As overall participation by women in sports continues to grow, interest in gender-related injury patterns has also grown.4 It is postulated that women have less upper-body strength than men due to a lower proportion of lean tissue; hence, musculotendinous support of the elbow may be less in women as compared to men. However, presently categories of reported musculoskeletal injuries are grouped by the sport in which they are incurred, not specifically by gender.5
In this case, the athlete was provided education on "balancing" and proper strengthening of the forearm extensor muscles, advice on a regular warm-up routine, and paying attention to technical components such as grip size and proper technique. Management included chiropractic sports rehabilitation training with manipulation of the extremity joints.
According to a Netherlands orthopedic center pilot study that compared treatment protocols (extremity manipulation versus physical therapy modalities such as ultrasound and friction massage), manipulation of the wrist appeared to be more effective than ultrasound, friction massage, and muscle stretching and strengthening exercises for the management of lateral epicondylitis.3
Chiropractic management also included emphasizing the importance of adequate rest and inclusion of peer socialization activities of a noncompetitive nature.

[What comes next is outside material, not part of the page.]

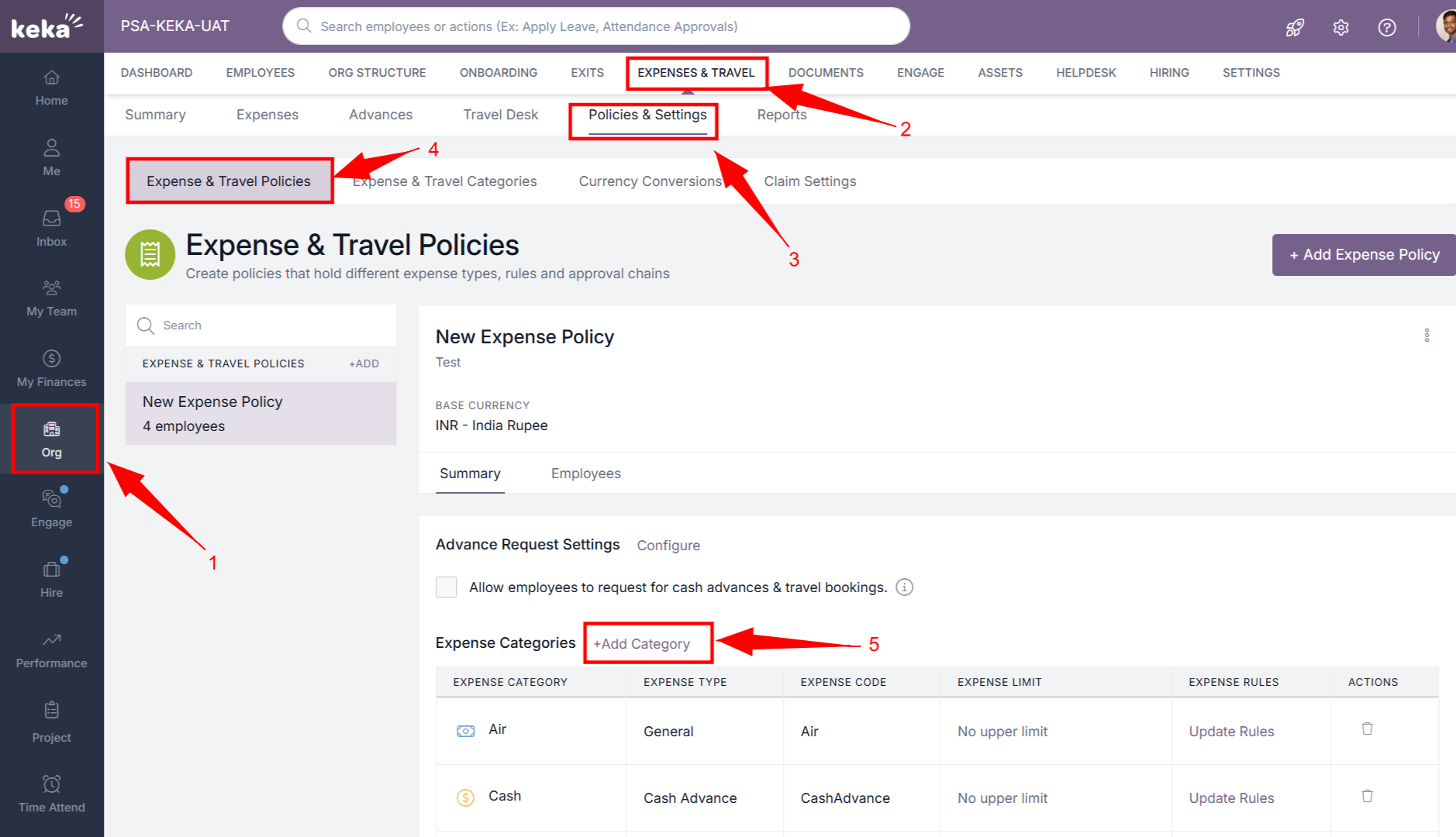The image size is (1456, 837).
Task: Click the +Add Category link
Action: pyautogui.click(x=641, y=644)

The athlete needed to be "mentally ready" to return to their sport. The astute practitioner recognizes this in the management and return-to-play criteria for our young athletes.

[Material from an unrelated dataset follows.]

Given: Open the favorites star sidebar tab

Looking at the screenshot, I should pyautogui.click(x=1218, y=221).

To that end, I had a discussion with the male parent about providing his daughter with additional physical training such as Aikido (Japanese: "way of spiritual harmony"), a self-defense system that utilizes twisting and throwing techniques. Recognition and respect for cultural influences can be an important influence on your relationship with today's athlete and their families.
Aikido emphasizes the importance of achieving complete mental calm and control of one's own body to master an opponent's attack. I have been involved with this form of exercise for over 20 years, and find it particularly helpful for young women to master, as it assists their self-growth. It has been suggested that the positive effects of exercise on women's self-esteem does not always have to come from competitive athletics.6
- Andrews, et al. Elbow Injuries. In: Native A (editor): The Female Athlete. Philadelphia: Saunders, 2002:479-488.

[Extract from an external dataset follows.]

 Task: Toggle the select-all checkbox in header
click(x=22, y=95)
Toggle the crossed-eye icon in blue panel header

- Beasley L, Faryniarz DA, Hannafin JA. Multidirectional instability of the shoulder in the female athlete. Clin Sports Med, 2000;19(2):331-349.
- Struijs PAA, Damen P-J, Bakker EWP, et al. Manipulation of the wrist for management of lateral epicondylitis: a randomized pilot study. Phys Ther, 2003 Jul;(7):608-16.
- Hyde TE. Conservative Management of Sports Injuries. The Female Athlete. Jones and Bartlett, 2007:867-885.
- Wiggins DL, Wiggins ME. The female athlete. Clin Sports Med, 1997;16:593-612.
- Barnett NP, Wright P. Psychological considerations for women in sports. Clin Sports Med, 1994;13(2):297-313.